Don't expect a protest in Porty's honor any time soon.
The Dispatch sees him as competent enough and cheap enough that there's no real reason to make a change. Keep in mind, the Dispatch owns a stake in the team, so its hardly in their best interest to have a competent reporter who might actually ask tough questions. Someone to publish glorified press releases is just fine and that's all Aaron is.
Respected around the league? Don't confuse the fraternal camaraderie of fellow journalists for respect. If you pay attention to the hockey media, people like Bob McKenzie, Helene Elliott and (before his recent problems) Adrian Dater are truly respected by their peers for a variety of reasons. McKenzie is "the authority." He's the guy that when he says something is so, its so and everyone takes that as a given. This is true to a lesser extent for some of is TSN colleagues, but Bob is probably considered (and, rightly so) the top dog of hockey journalism.

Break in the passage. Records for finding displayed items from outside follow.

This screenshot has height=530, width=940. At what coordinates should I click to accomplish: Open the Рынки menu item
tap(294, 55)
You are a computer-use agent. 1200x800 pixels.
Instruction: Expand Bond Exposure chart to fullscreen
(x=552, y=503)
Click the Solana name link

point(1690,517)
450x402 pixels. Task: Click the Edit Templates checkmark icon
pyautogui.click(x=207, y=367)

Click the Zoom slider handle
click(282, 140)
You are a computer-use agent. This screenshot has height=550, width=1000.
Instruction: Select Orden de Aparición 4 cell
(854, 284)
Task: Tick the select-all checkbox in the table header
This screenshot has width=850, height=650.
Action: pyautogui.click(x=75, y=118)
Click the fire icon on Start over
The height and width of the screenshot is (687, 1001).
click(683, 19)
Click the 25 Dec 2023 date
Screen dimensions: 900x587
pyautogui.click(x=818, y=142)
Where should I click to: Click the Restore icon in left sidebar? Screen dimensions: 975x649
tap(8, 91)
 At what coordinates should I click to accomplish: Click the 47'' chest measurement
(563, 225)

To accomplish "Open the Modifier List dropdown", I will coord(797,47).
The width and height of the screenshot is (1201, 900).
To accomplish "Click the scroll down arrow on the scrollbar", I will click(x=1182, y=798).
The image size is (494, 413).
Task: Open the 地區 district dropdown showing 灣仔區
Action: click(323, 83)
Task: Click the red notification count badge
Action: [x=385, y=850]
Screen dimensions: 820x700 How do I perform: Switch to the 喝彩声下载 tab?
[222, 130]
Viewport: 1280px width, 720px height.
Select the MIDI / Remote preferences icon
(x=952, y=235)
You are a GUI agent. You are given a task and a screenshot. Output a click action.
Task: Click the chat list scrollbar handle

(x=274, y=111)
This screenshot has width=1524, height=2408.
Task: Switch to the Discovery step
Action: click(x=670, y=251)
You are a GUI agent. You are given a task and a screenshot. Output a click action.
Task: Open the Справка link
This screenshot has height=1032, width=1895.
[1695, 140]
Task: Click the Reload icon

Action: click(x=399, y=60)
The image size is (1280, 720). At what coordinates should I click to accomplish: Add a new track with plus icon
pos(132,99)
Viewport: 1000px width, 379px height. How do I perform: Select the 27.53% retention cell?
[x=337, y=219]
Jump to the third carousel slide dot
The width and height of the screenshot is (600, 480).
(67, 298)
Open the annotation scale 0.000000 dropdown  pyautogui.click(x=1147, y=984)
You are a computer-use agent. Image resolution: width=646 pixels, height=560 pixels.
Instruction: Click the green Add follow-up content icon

Helene Elliott has covered hockey for 30 plus years in two of the biggest media markets in the country and she started at a time when it was unconventional for women to cover sports in general let alone hockey. Personal problems (and personality problems) aside, Dater published two books about the team he covered getting far more in depth on the subject than your run-of-the-mill beat reporter. As a result, these people are held in high regards by their colleagues. Portzline is the guy other reporters hang out with and have a beer with when they are in Columbus and he's their "guy in Columbus" because...well, what's their other choice these days?
Maybe its a generational thing, but the reason it "matters" is because real journalists, not those of us who post on the Internet or on social media, but people who hold themselves out as belonging to the profession of journalism, should be held to a higher standard. That's been one of my problems with the blogification and now Twitterization of traditional media. Guys like Portzline and Arace like to look down their nose at non-professionals (look back to Arace's column prior to Hitch's dismissal as Exhibit A) while at the same time they have become lax in upholding basic standards of journalism. To have such lax standards while continuing along a subscription-based model as The Dispatch has seems particularly offensive--if you are not going to hold your online publication to the same standard that print journalism has held itself to for the last century (ex. multiple sources for a story), what justifies the premium you are charging?